Dizer que "o fascismo tem origem no marxismo" estará correcto, num certo sentido, mas é o mesmo que dizer nada, absolutamente nada, do ponto de vista historiográfico e politológico. Como observa Ernst Nolte, é óbvio que sem o marxismo não existiriam o fascismo e o nazismo, justamente porque estes se afirmaram como anti-marxistas (e, para ser coerente, entre as "provas" que revela nos seus romances Rodrigues dos Santos deveria ter apresentado declarações a favor do ideário marxista feitas por Mussolini na sua fase fascista pós-1920 ou por Adolf Hitler nas páginas de Mein Kampf).
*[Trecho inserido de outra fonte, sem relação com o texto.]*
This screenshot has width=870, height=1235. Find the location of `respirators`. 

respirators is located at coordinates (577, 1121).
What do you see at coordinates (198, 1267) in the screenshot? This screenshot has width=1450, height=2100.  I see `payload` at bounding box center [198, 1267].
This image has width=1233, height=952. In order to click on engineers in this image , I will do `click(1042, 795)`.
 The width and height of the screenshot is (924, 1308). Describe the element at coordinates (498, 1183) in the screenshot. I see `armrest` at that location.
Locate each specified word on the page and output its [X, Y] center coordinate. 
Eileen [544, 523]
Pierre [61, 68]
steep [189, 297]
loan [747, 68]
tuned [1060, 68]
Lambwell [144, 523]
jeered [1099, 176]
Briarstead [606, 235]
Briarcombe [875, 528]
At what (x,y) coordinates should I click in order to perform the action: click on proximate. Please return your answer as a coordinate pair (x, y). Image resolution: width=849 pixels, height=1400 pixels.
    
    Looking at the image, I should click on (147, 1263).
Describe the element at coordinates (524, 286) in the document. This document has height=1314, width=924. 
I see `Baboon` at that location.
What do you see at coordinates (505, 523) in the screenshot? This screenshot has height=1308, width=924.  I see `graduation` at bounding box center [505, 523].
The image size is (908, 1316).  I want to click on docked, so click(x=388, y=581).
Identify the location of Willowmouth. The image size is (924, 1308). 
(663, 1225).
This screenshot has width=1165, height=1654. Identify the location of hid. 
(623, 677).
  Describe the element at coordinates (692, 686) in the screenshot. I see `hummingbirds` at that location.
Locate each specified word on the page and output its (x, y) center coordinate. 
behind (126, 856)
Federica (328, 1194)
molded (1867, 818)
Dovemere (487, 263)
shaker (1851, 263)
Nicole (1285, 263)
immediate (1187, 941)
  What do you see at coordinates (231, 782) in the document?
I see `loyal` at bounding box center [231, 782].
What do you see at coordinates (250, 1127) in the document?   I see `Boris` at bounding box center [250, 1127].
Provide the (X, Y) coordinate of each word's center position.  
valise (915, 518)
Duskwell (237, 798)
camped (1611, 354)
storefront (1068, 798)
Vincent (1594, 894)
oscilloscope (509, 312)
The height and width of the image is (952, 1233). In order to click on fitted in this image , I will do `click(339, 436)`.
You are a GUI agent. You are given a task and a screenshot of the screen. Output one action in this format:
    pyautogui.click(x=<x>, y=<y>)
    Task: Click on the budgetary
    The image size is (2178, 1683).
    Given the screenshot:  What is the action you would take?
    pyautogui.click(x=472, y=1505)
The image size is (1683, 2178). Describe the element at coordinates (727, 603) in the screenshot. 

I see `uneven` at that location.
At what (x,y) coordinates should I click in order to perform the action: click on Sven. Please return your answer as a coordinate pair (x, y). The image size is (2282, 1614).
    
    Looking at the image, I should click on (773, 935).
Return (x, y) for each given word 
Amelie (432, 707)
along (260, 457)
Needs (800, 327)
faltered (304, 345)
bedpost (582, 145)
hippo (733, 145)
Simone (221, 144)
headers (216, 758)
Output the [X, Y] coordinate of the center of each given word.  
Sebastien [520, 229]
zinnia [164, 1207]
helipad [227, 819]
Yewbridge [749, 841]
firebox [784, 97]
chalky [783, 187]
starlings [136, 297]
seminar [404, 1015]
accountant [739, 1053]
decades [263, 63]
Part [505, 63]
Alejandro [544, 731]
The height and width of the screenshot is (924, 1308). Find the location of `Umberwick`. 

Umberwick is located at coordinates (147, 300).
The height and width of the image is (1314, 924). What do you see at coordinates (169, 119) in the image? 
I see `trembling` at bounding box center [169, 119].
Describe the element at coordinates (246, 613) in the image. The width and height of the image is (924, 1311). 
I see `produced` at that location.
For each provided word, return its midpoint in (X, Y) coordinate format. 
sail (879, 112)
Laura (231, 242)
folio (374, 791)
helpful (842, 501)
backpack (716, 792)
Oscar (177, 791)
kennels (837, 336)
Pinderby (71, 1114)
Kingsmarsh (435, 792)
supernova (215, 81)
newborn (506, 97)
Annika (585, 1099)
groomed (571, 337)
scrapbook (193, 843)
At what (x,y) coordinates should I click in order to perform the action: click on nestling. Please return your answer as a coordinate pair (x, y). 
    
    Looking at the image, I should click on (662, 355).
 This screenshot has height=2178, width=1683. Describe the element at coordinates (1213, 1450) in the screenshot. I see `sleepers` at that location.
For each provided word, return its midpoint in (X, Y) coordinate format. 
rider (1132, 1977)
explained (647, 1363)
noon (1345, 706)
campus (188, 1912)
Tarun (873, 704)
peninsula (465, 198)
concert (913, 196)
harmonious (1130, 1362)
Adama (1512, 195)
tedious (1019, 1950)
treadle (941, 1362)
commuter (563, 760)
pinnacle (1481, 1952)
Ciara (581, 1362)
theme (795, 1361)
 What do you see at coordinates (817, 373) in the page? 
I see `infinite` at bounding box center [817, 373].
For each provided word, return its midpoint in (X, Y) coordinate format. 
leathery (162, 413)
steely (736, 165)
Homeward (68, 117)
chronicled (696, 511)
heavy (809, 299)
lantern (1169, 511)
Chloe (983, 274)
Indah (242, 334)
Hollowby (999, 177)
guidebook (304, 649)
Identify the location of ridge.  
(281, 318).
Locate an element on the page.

Em suma, para o ponto que interessa – a classificação tipológica dos regimes políticos – qualificar o fascismo como um movimento de origem marxista é um erro, pois as supostas "raízes marxistas" do fascio não caracterizam a essência do seu perfil. Pegando no texto de Rodrigues dos Santos, também poderemos dizer, se quisermos, que o fascismo tem origem no evolucionismo de Darwin ou que o nazismo se inspirou nas leis de Newton. Entra-se no vale-tudo, pois, de facto, isto anda mesmo tudo ligado. Com jeito e audácia, poderemos até sustentar que o Benfica foi campeão de futebol este ano porque o Beira-Mar falhou aquele penálti decisivo contra o Leixões nas semifinais da Taça de 1967. Já agora, e porque nestes últimos livros se aventurou por terras do Oriente, Rodrigues dos Santos deveria ter referido o "fascismo japonês", de que os soviéticos começaram a falar em 1934. A esse propósito, poderia até ter citado o nome do jornalista nipónico Motoyuki Takabatake (1886-1928), antigo anarquista que traduzira O Capital em 1924 e, pouco depois, abraçava a causa nazi – mais uma prova irrefutável de que "o fascismo tem origem no marxismo".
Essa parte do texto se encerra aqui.